Sep-20-09  AnalyzeThis: Don't you just hate prearranged games? ;)
Nov-16-11  sicilianhugefun: 12. e6 is an instructive pawn sacrifice I believe so.. The idea behind it that I can see is that it caved in Black's light squared bishop. That gave Bobby adequate time to surmount sufficent pressure on the king's wing which somehow became weak also because of the beautiful pawn sacrfice on his 12th move resulting to a doubled pawn on the e-file.
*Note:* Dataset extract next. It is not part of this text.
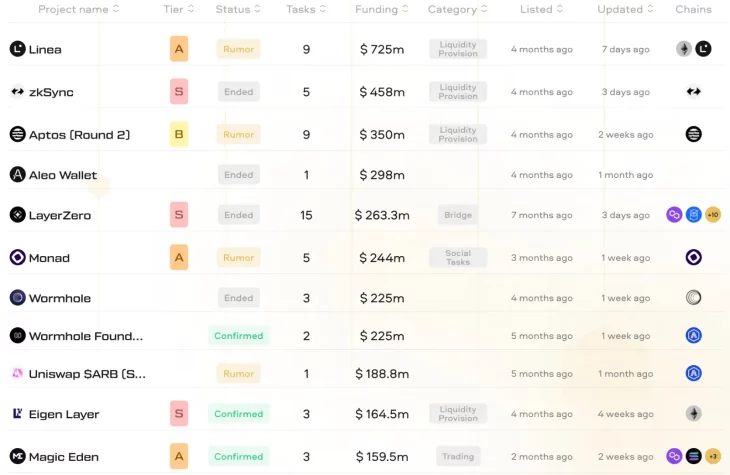Click the Monad project logo icon
Screen dimensions: 730x475
[17, 257]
Although the doubled pawn was undoubled and Black's light squared bishop was liberated afterwards, what followed were exchanges that inflicted Black with a new weakness which is on his e6 square. On that particular square Bobby placed his rook so as to threaten black's weak pawn on c6 which is also a light square. Is this a light square strategy? I will greatly appreciate a response.. Tnx
Premium Chessgames Member
  zydeco: What's white's follow-up to 15.....c5?
Premium Chessgames Member
  diceman: <zydeco: What's white's follow-up to 15.....c5?>

16. Ndxe6! Bxe6
17. Bxf6 exf6
19. Nxe6

…and the queen cant recapture because of Re1.

Premium Chessgames Member
  diceman: <sicilianhugefun: 12. e6 is an instructive pawn sacrifice I believe so.. The idea behind it that I can see is that it caved in Black's light squared bishop.>

It also allowed white to "use" e5 to
disrupt the kingside.

Premium Chessgames Member
  zydeco: <diceman< Nice. Thanks.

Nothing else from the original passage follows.